Thursday, October 3, 2013

Born Under the Law



Galatians 4:4 NKJV  
But when the fullness of the time had come, God sent forth His Son, born of a woman, born under the law...

I want to take an entry here to talk about a concept that is critical for us to remember as we consider the life and times of Jesus in the Gospels.  Galatians 4:4 is the key.  This verse is from the letter of Paul to the believers in Galatia.  As we work through the Gospels, we will come back to the truth of Galatians many times, but for now we are focusing on just this one verse.

“But when the fullness of the time had come...” If time were a jar and each moment a grain of sand, we would see that jar full to the brim when Jesus was born in Bethlehem that wonder-filled night.  When God created the earth and placed Adam and Eve in the garden, the jar began to receive the steady drop of grains.   

From the very start, God revealed Himself to mankind. When God promised Abram that He would make him a great nation, He also told Abram that his people would be in Egyptian bondage.  After 430 years in Egyptian slavery, God raised up Moses to be the deliverer who would set them free.  They entered Egypt as a family; they left Egypt as a nation.  Through Moses, God gave a system of laws that would govern how the nation would worship Him, and how they would live together.  God also promised them that He would raise up a Prophet like Moses through whom God would speak.

Over time the Israelites went through cycles of loyal, obedient worship of God, to idolatry and disobedience.  After years of warnings through many prophets, God brought the Assyrian and the Babylonian kingdoms to take the Israelites away into captivity. 

From the Babylonians to the Persians to the Greeks and finally the Romans, Israel was under foreign occupation.  During all that time, faithful Israelites waited for the fullness of time—the arrival of the One who would be anointed to set them free and reign as king. 

From the time of Moses—about 1400 years, Israel lived under “the Law of Moses”.  These were not laws agreed upon by men, or laws established by an earthly ruler.  This was the Law that God gave to Israel on Mount Sinai through Moses.  God made a solemn agreement, a covenant, with Israel when they accepted His law.
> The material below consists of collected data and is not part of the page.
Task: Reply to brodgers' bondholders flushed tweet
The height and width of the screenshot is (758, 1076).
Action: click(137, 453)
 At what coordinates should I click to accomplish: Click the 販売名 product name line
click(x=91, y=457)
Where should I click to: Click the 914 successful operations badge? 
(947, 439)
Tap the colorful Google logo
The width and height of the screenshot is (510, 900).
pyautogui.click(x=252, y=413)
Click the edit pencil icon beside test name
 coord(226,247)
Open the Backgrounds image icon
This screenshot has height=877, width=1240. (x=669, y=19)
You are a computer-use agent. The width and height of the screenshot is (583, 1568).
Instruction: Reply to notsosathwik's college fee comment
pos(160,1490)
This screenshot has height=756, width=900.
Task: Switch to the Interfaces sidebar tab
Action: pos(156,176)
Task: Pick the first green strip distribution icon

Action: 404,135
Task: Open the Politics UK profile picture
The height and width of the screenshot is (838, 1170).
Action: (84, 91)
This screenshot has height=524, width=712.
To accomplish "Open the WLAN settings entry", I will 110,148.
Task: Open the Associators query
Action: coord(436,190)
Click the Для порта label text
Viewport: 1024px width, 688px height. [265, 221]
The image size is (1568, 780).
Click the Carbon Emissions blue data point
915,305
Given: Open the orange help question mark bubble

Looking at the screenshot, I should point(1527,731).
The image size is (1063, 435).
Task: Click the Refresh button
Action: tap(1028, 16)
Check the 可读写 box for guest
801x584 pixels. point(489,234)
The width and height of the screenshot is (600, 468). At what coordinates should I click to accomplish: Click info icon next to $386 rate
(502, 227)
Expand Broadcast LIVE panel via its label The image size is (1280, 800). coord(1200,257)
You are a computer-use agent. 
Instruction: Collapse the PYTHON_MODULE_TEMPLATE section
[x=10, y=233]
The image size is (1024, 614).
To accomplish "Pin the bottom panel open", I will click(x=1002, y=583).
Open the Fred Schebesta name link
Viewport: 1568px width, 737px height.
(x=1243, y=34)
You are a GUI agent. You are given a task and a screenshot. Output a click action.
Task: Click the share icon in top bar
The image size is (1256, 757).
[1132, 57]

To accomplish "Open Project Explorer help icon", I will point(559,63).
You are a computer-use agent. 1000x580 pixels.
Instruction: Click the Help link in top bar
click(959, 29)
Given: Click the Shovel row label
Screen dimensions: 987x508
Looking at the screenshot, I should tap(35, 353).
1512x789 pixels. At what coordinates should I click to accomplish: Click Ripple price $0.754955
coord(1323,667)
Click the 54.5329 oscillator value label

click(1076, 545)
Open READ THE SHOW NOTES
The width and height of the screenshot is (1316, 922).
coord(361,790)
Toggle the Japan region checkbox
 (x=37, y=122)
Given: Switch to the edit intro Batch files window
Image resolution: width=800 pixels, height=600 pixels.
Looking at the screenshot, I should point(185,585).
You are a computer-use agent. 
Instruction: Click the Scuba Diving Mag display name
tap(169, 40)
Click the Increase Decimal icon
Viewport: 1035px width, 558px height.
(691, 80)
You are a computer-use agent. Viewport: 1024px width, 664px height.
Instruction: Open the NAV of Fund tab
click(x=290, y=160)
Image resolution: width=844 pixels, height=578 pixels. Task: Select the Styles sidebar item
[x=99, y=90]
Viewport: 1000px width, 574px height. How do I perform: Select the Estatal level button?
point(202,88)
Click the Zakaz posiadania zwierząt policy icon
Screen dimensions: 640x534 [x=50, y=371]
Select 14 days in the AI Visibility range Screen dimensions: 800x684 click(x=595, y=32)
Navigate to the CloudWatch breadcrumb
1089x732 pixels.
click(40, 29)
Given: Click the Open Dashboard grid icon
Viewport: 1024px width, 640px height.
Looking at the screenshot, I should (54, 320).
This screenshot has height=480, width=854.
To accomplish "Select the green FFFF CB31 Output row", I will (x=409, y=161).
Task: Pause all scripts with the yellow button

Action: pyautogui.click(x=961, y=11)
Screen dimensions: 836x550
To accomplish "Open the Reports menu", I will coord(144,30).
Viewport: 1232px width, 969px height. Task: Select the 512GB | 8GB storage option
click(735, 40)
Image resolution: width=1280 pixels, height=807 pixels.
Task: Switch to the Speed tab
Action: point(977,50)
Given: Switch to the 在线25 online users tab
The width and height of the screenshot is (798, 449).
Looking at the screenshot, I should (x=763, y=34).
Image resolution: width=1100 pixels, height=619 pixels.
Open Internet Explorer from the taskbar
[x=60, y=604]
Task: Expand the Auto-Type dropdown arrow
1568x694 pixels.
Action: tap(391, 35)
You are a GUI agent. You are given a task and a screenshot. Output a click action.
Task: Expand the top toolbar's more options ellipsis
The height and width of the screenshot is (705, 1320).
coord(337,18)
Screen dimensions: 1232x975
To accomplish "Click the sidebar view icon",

“The Law” refers to the Torah, Pentateuch or the first five books of the Old Testament.  It can also refer to the entire Old Testament, and the commandments of God including the Ten Commandments.  When Galatians 4:4 states that Jesus was “born under the Law”, it means that Jesus was subject to all the Law of the Old Testament including the sacrificial system of the Temple.  Jesus would later say that He did not come to abolish the Law, but that He would fulfill it.    He also said that all the Law could be summed up in two commandments—to love the Lord God with all our heart, soul, mind and strength and to love our neighbor as ourselves.

God had spoken through the prophet Ezekiel that the law delivered through Moses was written on stone, but there would come a time that the law would be written on fleshy tablets of the heart.  (Eze. 36:26)  No one other than Jesus has ever kept the Law perfectly.  No one can.  God established His Law for 1400 years to be a teacher or “school master” (Gal. 3:24) to bring us to God, showing us that we can never keep that Law.  Our sinfulness can never attain the righteousness of God.

Jesus obeyed the law and kept it perfectly—100%.  He then submitted Himself to death on the cross to pay the penalty for the unkept law—the penalty that we could not pay ourselves.  His sacrifice was accepted by God the Father when God raised Him from the dead.  When we receive that sacrifice by faith, God the Holy Spirit indwells our hearts.  We no longer strive to keep the Law by our own efforts.  Instead, the Holy Spirit in us teaches our hearts and empowers us to live by grace—the law written on the believer’s heart.

As we watch the Gospels unfold before us, we will see how Jesus taught and lived to prepare the people for the time when the Spirit of the Living God would write upon tablets of the heart.  May our hearts be quick to believe and respond to the Holy Spirit as we receive the Word by faith.